Effects of capillarity on pool boiling using nano-textured surfaces through electrosprayed BiVO4 nano-pillars

Abstract

Pool boiling is a mechanism by which heat is removed by changing the phase of a coolant from liquid to vapor. Surface wettability, which drives coolant capillarity, has a profound effect on the boiling process. We demonstrate pool boiling enhancement through wettability control using electrosprayed, nano-textured surfaces of bismuth vanadate (BiVO4). When a BiVO4 liquid precursor is electrostatically charged and sprayed, submicron droplets are formed and their acceleration is driven by the electrostatic force established between the nozzle exit and substrate.
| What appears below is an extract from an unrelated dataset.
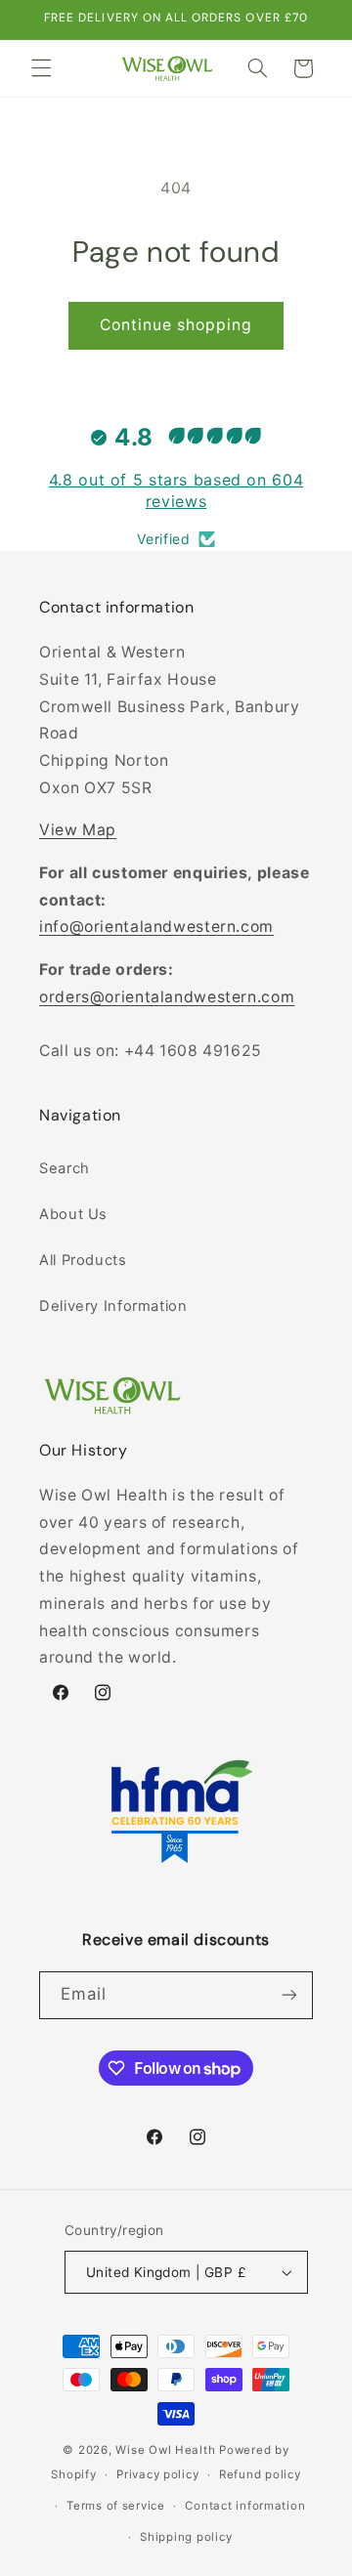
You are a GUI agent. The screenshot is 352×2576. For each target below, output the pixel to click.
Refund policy (260, 2474)
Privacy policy (157, 2474)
As droplets approach the substrate, Brownian diffusion takes place and an opposing thermophoretic force impedes the dynamic motion of evaporating droplets. As a result, nano-pillars are formed, whose physical sizes change the wettability of a surface and change pool-boiling phenomenon. The surface wettabilities of nano-textured surfaces were quantified with the water contact angle. Increased spraying time resulted in greater nano-pillar structure heights. Both the critical heat flux and effective heat transfer coefficient increased with nano-pillar height. However, excessively tall pillars had an adverse effect on pool-boiling through trapping of nucleated bubbles near the heat surface, which hindered efficient heat transfer.